Shook, Hardy & Bacon LLP
1230 Peachtree Street
Atlanta, GA 30309
Colin focuses his practice on defending consumer product and manufacturing companies against product liability, mass/toxic tort and commercial litigation matters. He has significant experience in bet-the-company crisis management and was on the team that defended the largest industrial disaster in Georgia. Colin has provided individual counseling and class action strategies for companies of all sizes faced with false labeling claims by state agencies in California and consumers in Florida and New York, particularly in the area of eco-friendly or “natural” products.
He has a history of trying difficult cases in difficult places. Colin has served as national trial counsel to chemical, automotive and consumer product manufacturers for more than a decade in some of the most hostile jurisdictions in the country.

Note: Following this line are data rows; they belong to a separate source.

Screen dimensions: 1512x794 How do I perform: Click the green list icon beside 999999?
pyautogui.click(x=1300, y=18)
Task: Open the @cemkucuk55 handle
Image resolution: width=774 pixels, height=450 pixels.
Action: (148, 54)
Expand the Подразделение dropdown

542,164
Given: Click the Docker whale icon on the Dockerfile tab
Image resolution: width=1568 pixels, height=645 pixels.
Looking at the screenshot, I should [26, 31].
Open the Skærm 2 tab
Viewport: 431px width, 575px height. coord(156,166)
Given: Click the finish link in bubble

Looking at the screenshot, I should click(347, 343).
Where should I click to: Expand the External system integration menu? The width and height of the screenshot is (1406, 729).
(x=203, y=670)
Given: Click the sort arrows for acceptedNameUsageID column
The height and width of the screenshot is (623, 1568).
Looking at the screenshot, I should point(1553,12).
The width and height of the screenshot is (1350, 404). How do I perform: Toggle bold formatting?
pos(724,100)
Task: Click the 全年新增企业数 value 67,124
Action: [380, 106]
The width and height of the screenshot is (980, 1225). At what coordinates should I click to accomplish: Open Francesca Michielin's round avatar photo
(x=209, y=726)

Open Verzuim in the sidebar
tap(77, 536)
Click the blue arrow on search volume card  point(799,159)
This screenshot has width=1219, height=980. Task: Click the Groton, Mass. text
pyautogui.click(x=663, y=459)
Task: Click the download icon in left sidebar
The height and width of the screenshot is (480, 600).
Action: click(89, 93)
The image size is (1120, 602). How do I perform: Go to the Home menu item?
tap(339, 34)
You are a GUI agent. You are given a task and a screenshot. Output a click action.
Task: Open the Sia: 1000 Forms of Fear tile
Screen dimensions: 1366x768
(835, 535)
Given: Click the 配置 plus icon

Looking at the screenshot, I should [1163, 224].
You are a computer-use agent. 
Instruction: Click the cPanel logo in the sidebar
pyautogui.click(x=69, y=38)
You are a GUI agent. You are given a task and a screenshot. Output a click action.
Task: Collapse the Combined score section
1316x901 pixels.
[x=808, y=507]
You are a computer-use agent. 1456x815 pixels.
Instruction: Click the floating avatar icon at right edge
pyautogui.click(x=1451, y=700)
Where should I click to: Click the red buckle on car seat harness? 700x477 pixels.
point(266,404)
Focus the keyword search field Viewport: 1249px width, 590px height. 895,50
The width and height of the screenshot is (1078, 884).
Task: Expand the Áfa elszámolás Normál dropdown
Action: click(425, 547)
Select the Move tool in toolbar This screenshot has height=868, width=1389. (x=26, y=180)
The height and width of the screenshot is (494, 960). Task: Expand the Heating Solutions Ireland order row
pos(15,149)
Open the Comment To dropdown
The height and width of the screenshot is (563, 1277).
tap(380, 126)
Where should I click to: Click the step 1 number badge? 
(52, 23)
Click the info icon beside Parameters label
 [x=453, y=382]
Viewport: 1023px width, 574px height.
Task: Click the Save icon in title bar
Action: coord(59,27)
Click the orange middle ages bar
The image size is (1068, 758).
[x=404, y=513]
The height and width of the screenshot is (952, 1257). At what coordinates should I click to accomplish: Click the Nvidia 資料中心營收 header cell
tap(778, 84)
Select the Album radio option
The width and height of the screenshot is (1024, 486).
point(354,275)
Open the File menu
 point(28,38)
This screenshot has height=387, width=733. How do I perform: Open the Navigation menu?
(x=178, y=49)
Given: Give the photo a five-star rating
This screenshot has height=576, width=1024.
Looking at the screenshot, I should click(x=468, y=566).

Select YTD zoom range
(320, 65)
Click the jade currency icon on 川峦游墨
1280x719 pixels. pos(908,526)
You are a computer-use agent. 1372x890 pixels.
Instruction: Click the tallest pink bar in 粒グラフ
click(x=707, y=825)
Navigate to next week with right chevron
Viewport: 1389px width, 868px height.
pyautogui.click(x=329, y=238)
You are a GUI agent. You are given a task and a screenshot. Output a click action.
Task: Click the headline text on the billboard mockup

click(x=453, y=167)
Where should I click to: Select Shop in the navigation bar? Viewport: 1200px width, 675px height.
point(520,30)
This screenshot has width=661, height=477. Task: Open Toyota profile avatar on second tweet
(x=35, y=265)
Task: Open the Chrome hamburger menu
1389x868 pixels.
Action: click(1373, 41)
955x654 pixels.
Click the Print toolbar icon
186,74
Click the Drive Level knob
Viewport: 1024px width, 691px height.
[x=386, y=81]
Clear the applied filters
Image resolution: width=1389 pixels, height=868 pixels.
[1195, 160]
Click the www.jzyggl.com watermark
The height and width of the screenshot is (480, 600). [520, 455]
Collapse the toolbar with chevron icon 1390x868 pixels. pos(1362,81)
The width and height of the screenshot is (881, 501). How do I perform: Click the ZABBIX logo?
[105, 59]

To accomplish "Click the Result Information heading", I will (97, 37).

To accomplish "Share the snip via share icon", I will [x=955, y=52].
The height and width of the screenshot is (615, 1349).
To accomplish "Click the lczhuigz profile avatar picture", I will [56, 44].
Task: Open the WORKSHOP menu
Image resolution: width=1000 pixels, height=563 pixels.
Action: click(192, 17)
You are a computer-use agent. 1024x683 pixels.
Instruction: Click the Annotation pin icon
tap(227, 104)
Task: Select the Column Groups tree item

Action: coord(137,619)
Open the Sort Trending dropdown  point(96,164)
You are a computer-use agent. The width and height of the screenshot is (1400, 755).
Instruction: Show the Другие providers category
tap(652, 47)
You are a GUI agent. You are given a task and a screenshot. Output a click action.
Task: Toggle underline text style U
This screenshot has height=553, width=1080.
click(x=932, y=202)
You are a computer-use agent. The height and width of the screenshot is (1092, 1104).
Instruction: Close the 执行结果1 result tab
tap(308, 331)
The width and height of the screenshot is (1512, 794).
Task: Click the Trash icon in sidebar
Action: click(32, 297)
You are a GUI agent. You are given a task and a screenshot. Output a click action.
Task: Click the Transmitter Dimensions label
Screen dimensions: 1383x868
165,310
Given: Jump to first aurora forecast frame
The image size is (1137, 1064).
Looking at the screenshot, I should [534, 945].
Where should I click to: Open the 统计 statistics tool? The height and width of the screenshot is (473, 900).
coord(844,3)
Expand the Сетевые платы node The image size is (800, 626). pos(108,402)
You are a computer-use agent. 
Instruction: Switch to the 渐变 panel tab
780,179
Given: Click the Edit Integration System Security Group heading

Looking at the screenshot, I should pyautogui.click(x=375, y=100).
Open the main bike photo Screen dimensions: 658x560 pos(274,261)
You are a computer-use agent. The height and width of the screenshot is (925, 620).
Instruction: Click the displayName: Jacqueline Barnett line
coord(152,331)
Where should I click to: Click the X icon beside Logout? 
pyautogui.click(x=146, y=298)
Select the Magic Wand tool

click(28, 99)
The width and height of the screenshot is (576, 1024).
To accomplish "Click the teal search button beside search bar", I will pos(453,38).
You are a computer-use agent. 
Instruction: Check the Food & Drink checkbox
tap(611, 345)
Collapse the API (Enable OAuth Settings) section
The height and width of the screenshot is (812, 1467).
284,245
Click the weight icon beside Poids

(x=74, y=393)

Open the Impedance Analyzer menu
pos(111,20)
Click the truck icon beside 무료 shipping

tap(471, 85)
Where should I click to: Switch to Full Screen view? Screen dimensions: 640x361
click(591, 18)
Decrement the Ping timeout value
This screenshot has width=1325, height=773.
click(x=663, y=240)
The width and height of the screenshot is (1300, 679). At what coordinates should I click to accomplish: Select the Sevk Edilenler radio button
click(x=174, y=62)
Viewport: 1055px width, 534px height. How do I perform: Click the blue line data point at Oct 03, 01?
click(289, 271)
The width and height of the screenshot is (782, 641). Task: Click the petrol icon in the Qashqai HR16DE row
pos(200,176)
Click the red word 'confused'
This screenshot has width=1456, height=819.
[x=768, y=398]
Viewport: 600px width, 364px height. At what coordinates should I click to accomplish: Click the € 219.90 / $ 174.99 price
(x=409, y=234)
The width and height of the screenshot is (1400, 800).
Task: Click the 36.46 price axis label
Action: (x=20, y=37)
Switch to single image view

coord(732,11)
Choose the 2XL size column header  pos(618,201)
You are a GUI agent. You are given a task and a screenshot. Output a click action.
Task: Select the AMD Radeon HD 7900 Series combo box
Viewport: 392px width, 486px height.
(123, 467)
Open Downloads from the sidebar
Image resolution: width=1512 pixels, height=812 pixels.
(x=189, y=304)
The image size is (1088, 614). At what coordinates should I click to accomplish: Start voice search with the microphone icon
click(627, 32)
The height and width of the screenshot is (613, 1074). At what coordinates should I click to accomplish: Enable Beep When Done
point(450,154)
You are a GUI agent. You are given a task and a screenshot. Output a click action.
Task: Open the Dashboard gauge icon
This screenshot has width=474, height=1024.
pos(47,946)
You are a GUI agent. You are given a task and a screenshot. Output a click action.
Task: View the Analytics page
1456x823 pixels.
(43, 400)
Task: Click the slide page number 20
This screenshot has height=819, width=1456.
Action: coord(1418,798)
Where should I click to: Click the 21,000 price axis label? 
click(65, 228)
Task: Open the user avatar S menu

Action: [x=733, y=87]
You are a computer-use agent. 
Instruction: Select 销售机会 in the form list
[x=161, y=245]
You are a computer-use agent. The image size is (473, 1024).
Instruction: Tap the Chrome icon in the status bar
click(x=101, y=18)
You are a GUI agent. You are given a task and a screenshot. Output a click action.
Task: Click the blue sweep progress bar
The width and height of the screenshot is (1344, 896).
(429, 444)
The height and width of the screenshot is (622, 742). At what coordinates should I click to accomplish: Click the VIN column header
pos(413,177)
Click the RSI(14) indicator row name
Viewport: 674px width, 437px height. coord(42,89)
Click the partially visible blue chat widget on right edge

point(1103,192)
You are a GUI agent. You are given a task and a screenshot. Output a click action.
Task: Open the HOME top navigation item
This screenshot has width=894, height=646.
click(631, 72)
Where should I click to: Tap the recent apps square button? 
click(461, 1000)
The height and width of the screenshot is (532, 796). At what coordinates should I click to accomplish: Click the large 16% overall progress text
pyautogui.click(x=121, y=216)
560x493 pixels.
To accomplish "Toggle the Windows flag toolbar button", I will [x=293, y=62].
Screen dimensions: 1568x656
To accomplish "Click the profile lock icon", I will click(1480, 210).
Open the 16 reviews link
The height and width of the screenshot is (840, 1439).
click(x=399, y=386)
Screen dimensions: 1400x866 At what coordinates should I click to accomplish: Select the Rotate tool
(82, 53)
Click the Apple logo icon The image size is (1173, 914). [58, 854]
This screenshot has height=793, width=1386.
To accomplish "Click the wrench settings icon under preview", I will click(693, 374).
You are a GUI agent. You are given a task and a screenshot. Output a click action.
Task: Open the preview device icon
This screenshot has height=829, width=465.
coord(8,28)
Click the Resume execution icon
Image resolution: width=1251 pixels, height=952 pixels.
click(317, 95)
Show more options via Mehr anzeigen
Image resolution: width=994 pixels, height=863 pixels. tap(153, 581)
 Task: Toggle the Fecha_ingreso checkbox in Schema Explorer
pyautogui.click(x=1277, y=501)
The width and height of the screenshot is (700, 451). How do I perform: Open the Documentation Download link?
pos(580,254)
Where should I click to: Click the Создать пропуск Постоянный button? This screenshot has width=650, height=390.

Beyond consumer product defense work, he has litigated high stakes litigation matters for more than 10 different Fortune 500 companies and has prepared cases for trial in more than 42 states. He was part of the Enron Bankruptcy Examiner’s team and has done adversary proceeding litigation and receivership counseling work for clients going back nearly two decades. Recently Colin served as counsel to a $10 million dollar construction company placed in Receivership. Colin has handled every aspect of litigation from pre-suit counseling and early resolution to jury trials and appeals.
For eight years, Georgia Super Lawyers has named Colin a Rising Star in class action and mass tort. He also was named “Toxic Torts Lawyer of the Year” in Lawyer Monthly’s Legal Awards in both 2013 and 2014. In addition, Colin was selected for the 2019 class of Leadership Atlanta, one of the oldest community leadership development organizations in the country, along with 88 other business executives, community leaders, educators, lawyers and entrepreneurs. Colin serves as an officer on the Board of Directors for the Truancy Intervention Project, Inc. and has represented more than 50 children in Atlanta juvenile court proceedings.